GIVEN TEXT START

But he had another interest in legal cannabis. While working for Mr. Liu, he took part in a study that asked how many city residents might benefit from the legalization of marijuana, and how much money the city might reap. The numbers were big: 100,000 patients for medical cannabis, and tax revenue of $400 million if recreational use were legalized.
The figures, Mr. Hoffnung acknowledged, will not be realized until well into the future, if ever. But the current regulatory conditions, with each state setting its own laws and no distribution across state lines, might be an advantage for smaller companies like his.
“No major companies want to create a business model and have to replicate it in 23 states,” he said. “That doesn’t allow economies of scale.”
That could change, especially as businesses press state and federal legislators harder. In New York, the public is already on board, said Mr. McCarthy, the lobbyist, citing polls that show support for medical marijuana at 83 percent in the state, up from just 58 percent a few years ago. The support, he said, is widespread. “There’s no drop off from a senior in Buffalo to an independent soccer mom in Suffolk.”
In the meantime, at the Cannabis and Hemp Association meeting, the aspiring moguls had a regulatory request for Ms. Savino. They wanted more regulation, not less. Specifically, Mr. Giannotti worried about over-the-counter remedies being sold as non-psychoactive hemp oil or CBD oil (CBD, or cannabidiol, is one of the active ingredients in cannabis). Such products are largely unregulated and sell for as much as hundreds of dollars for a small amount. The attendees worried that such companies might taint the industry. Could the state crack down on them?
Ms. Savino pulled a bottle of something called Green Cures CBD Oil from her purse, eying it skeptically. “People believe what they want to believe,” she said. “It’s hard to protect people from what they think will help.”
Mr. Maryasis said he hoped the over-the-counter products, which were plentiful at the recent trade show, were not a sign of things to come, especially before regulated medical marijuana becomes available.
“This sets a bad standard for the industry,” he said. “We want to lead with genuineness, and not just opportunism.”
He added: “If we do this right, we can be an example to the nation. We don’t have to be the first ones to legalize it. We just have to do it right.”

GIVEN TEXT END

→ **WHAT THIS TASK INVOLVES**
According to the passage on legal cannabis, why might the current state-by-state regulatory conditions be an advantage for smaller companies? Answer in one to three sentences.

INPUT DATA START

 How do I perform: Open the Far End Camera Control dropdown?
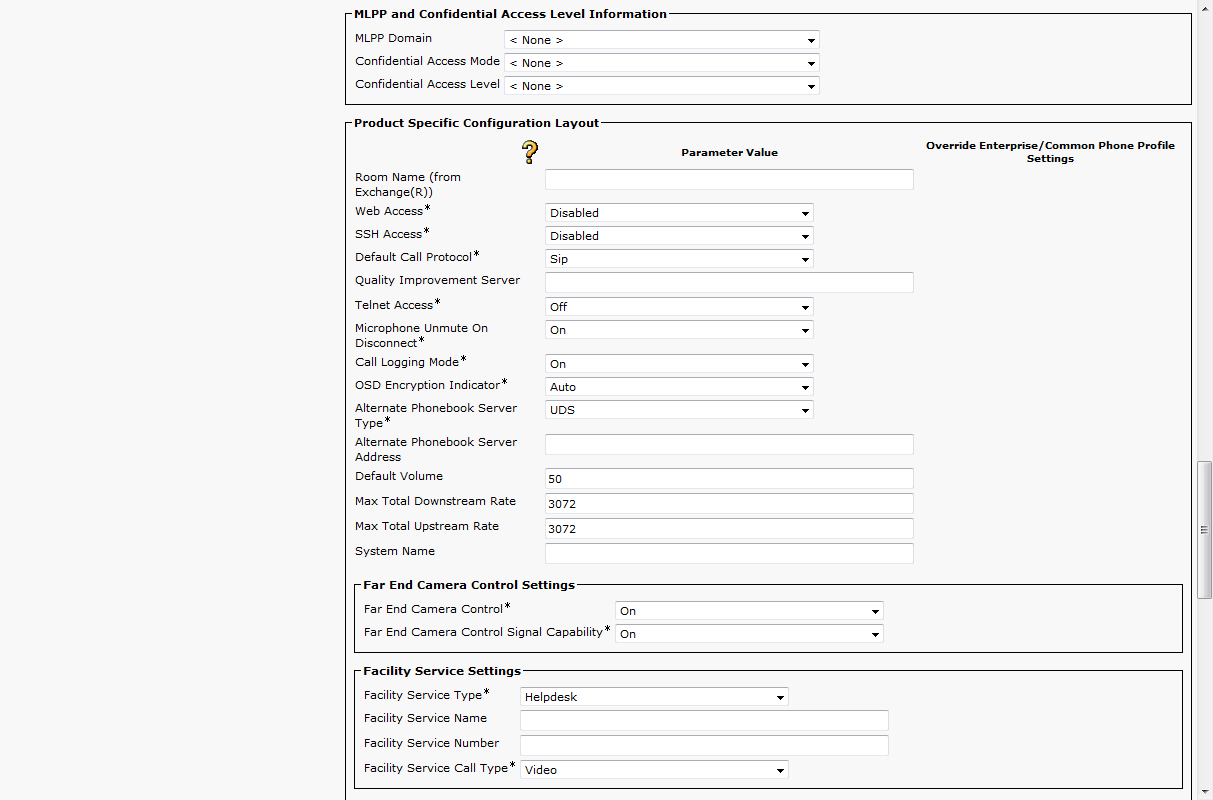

INPUT DATA END

→ **RESPONSE AREA**
Each state sets its own laws and cannabis can't be distributed across state lines, so a company would have to replicate its business model in 23 states. Mr. Hoffnung said no major companies want to do that, because it doesn't allow economies of scale.